• [Assignment]
Among the entries below, only the lines starting at the one with "Task: Click the 1,080.50 profit cell" and ending at the one with "Click the Finalizado", both included, are to be printed exactly.

┏━━

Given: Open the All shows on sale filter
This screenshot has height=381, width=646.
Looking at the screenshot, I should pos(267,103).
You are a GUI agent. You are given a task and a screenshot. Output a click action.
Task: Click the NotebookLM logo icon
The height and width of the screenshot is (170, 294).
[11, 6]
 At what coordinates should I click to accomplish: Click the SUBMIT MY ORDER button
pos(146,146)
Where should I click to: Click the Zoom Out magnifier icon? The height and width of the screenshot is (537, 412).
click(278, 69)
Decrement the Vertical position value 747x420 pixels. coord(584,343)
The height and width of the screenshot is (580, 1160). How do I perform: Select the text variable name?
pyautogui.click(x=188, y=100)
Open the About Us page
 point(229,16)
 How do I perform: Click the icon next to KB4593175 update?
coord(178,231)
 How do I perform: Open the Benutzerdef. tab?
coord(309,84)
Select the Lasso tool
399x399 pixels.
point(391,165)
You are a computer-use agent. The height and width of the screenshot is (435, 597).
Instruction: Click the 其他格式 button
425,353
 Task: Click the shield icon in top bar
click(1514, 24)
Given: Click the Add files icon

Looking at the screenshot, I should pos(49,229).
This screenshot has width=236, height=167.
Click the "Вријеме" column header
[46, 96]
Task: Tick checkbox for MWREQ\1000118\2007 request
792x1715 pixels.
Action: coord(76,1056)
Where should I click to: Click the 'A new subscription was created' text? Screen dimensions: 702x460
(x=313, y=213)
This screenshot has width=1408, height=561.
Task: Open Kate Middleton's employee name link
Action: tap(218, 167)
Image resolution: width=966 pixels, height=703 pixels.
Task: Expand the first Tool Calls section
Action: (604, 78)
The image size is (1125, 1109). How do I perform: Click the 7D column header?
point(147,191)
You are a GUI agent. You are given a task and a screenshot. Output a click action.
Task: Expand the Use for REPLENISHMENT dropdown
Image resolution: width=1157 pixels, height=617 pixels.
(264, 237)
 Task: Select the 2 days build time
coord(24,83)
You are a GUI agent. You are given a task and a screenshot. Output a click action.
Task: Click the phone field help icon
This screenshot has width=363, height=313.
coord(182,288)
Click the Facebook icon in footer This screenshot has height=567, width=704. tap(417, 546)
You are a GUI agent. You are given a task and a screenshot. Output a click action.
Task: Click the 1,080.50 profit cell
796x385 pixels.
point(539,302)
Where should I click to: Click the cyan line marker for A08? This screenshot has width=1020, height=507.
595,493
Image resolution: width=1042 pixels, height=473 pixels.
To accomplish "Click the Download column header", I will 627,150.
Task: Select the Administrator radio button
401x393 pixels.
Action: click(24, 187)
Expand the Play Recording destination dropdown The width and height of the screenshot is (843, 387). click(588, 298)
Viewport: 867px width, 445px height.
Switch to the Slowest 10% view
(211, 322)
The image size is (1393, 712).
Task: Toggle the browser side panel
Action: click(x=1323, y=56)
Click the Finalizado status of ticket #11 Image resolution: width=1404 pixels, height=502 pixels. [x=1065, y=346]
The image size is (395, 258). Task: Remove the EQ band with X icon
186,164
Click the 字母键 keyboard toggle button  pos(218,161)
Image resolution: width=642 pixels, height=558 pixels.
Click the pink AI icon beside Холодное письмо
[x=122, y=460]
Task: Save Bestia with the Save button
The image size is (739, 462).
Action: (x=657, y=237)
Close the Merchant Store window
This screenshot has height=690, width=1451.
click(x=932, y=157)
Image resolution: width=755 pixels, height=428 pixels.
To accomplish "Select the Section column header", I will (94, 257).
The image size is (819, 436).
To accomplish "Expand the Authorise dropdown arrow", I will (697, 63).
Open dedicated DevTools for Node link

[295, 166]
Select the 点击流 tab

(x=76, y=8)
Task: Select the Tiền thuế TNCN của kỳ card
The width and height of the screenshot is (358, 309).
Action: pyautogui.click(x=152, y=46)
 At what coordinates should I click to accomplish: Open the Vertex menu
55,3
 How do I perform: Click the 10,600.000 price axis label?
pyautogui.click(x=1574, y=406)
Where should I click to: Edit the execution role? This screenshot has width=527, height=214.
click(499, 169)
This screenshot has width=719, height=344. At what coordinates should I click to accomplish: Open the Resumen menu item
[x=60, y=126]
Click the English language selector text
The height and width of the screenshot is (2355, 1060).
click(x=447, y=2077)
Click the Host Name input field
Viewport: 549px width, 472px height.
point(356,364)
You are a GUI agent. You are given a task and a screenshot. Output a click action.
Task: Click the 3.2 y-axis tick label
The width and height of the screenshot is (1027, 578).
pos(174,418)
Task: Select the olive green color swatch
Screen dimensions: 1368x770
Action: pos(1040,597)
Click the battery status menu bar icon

┗━━

• [Solution for this problem]
Task: Click the 1,080.50 profit cell
796x385 pixels.
point(539,302)
Where should I click to: Click the cyan line marker for A08? This screenshot has width=1020, height=507.
595,493
Image resolution: width=1042 pixels, height=473 pixels.
To accomplish "Click the Download column header", I will 627,150.
Task: Select the Administrator radio button
401x393 pixels.
Action: click(24, 187)
Expand the Play Recording destination dropdown The width and height of the screenshot is (843, 387). click(588, 298)
Viewport: 867px width, 445px height.
Switch to the Slowest 10% view
(211, 322)
The image size is (1393, 712).
Task: Toggle the browser side panel
Action: click(x=1323, y=56)
Click the Finalizado status of ticket #11 Image resolution: width=1404 pixels, height=502 pixels. [x=1065, y=346]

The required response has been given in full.